• _ROWS_
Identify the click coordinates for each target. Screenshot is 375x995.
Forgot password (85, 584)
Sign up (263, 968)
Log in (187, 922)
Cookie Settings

• _GIVEN INSTRUCTION_
Reproduce all of the records above word for word, changing nothing.

• _RESULT BELOW_
Identify the click coordinates for each target. Screenshot is 375x995.
Forgot password (85, 584)
Sign up (263, 968)
Log in (187, 922)
Cookie Settings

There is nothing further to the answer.